__Supplied material__:
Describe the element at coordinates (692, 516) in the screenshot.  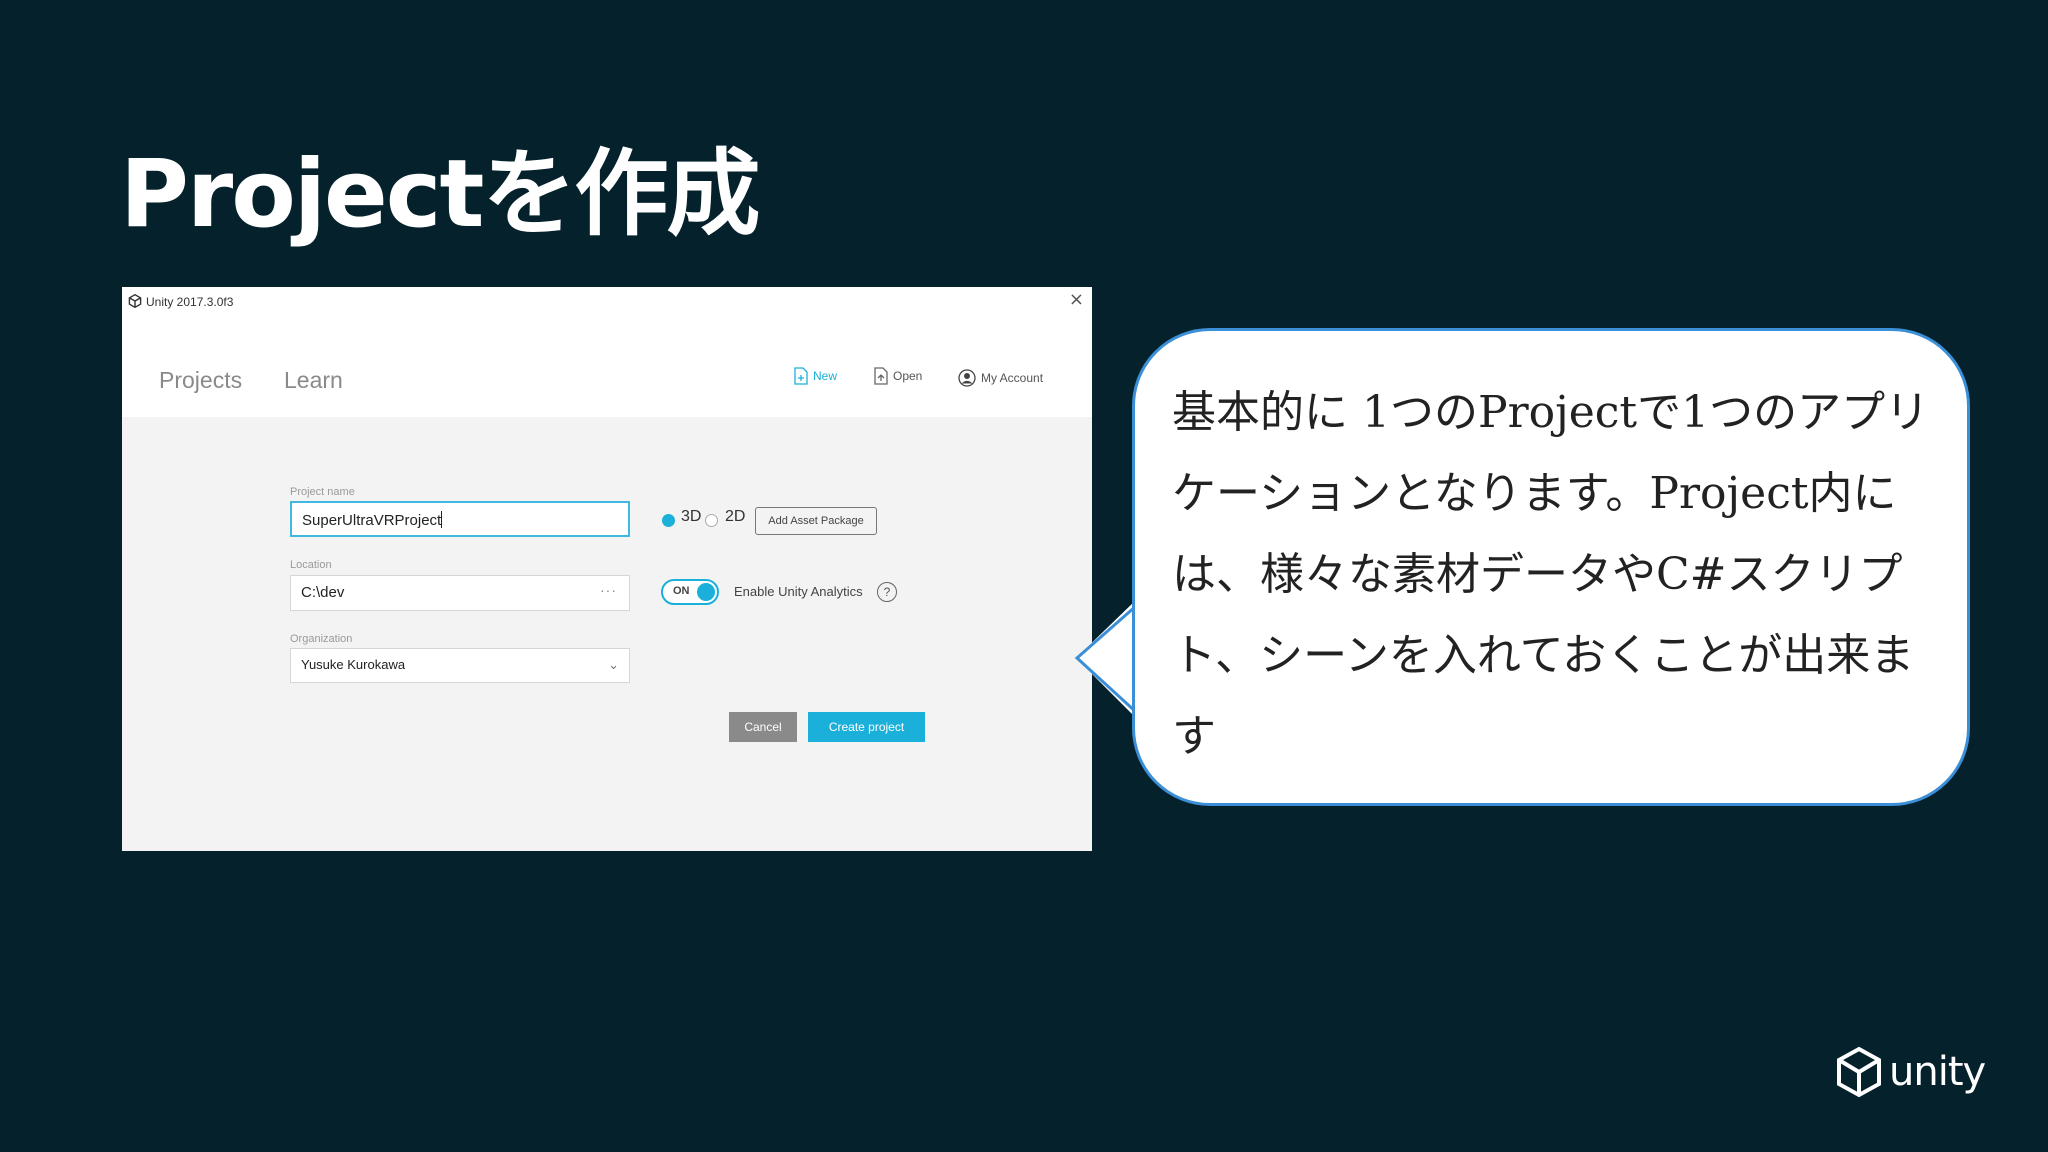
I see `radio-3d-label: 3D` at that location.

==

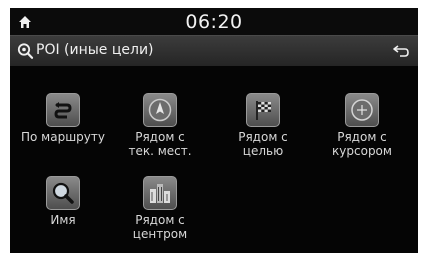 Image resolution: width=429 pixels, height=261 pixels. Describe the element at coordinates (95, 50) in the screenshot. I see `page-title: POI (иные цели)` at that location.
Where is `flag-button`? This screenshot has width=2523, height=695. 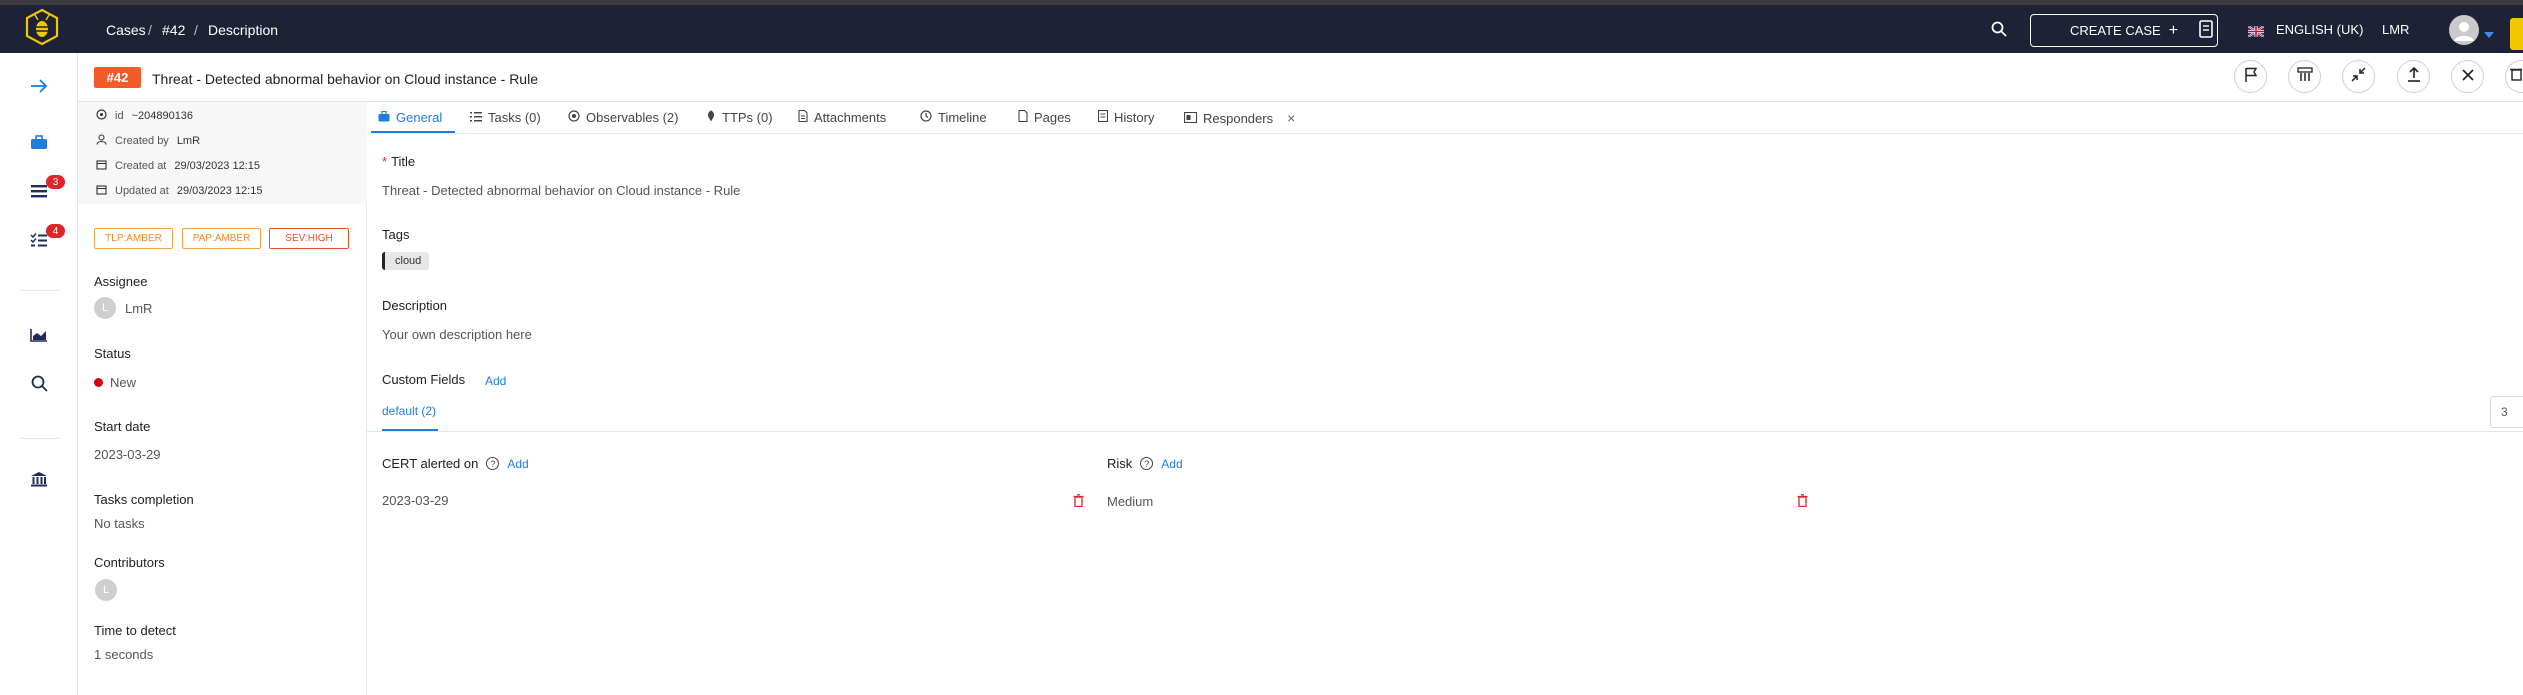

...

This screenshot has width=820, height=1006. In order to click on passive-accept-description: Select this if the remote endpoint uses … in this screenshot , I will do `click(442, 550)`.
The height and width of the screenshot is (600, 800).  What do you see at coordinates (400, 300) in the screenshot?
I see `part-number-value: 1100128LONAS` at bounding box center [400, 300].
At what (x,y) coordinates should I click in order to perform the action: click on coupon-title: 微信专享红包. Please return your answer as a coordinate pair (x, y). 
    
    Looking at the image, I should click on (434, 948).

__Work required__: Copy the rows above word for word, starting at the line that contains "The height and" and ending after the line that contains "center [400, 300].".

__Written answer__:
The height and width of the screenshot is (600, 800).  What do you see at coordinates (400, 300) in the screenshot?
I see `part-number-value: 1100128LONAS` at bounding box center [400, 300].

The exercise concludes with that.